Reserve 2 tablespoons olives.  Blend remaining olives, yogurt, parsley, cilantro, lemon juice, olive oil, garlic, paprika, cumin, turmeric, salt, and pepper flakes; set aside.

Rinse any ice glaze from frozen Alaska Salmon under cold water; pat dry with paper towel.  Heat a heavy nonstick skillet over medium-high heat.  Brush both sides of salmon with oil.  Place salmon in heated skillet and cook, uncovered, about 3 to 4 minutes, until browned.  Shake pan occasionally to keep fish from sticking.
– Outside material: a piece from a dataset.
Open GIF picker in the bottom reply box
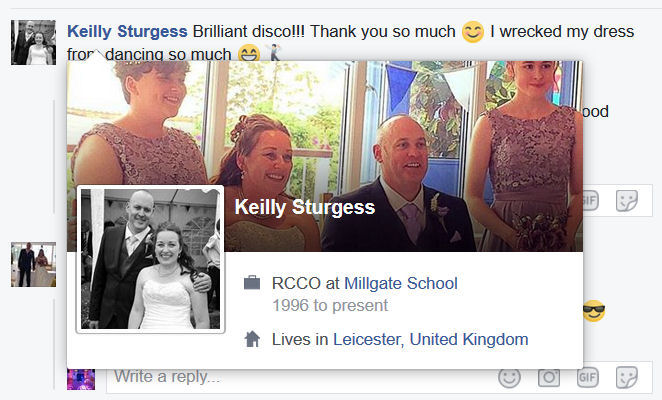 click(x=588, y=377)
Turn salmon over and sprinkle with lemon pepper.  Cover pan tightly and reduce heat to medium.  Cook an additional 6 to 8 minutes for frozen salmon or 3 to 4 minutes for fresh/thawed fish.  Cook just until fish is opaque throughout.

To serve, spoon a dollop of sauce over each salmon portion; sprinkle on reserved olives and slivered onion.